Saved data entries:
## START
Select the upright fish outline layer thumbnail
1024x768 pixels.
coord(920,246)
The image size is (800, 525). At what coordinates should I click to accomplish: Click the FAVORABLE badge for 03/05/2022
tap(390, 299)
## END
Requirements: Show every line above that contains the word "upright". Case counts.

Reply to the task:
Select the upright fish outline layer thumbnail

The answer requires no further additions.